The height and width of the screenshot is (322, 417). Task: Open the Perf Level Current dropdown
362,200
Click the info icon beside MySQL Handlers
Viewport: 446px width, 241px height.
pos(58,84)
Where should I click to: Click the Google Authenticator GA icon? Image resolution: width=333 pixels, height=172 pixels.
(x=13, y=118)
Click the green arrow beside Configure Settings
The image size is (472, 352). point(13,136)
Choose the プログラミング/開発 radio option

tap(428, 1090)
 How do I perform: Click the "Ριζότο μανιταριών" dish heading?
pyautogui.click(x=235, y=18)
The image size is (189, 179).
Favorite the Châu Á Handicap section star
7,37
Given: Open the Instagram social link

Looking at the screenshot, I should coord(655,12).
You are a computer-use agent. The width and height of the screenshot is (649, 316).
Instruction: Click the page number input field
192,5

· · · · ·

Reproduce the listing above line for line, exactly.

The height and width of the screenshot is (322, 417). Task: Open the Perf Level Current dropdown
362,200
Click the info icon beside MySQL Handlers
Viewport: 446px width, 241px height.
pos(58,84)
Where should I click to: Click the Google Authenticator GA icon? Image resolution: width=333 pixels, height=172 pixels.
(x=13, y=118)
Click the green arrow beside Configure Settings
The image size is (472, 352). point(13,136)
Choose the プログラミング/開発 radio option

tap(428, 1090)
 How do I perform: Click the "Ριζότο μανιταριών" dish heading?
pyautogui.click(x=235, y=18)
The image size is (189, 179).
Favorite the Châu Á Handicap section star
7,37
Given: Open the Instagram social link

Looking at the screenshot, I should coord(655,12).
You are a computer-use agent. The width and height of the screenshot is (649, 316).
Instruction: Click the page number input field
192,5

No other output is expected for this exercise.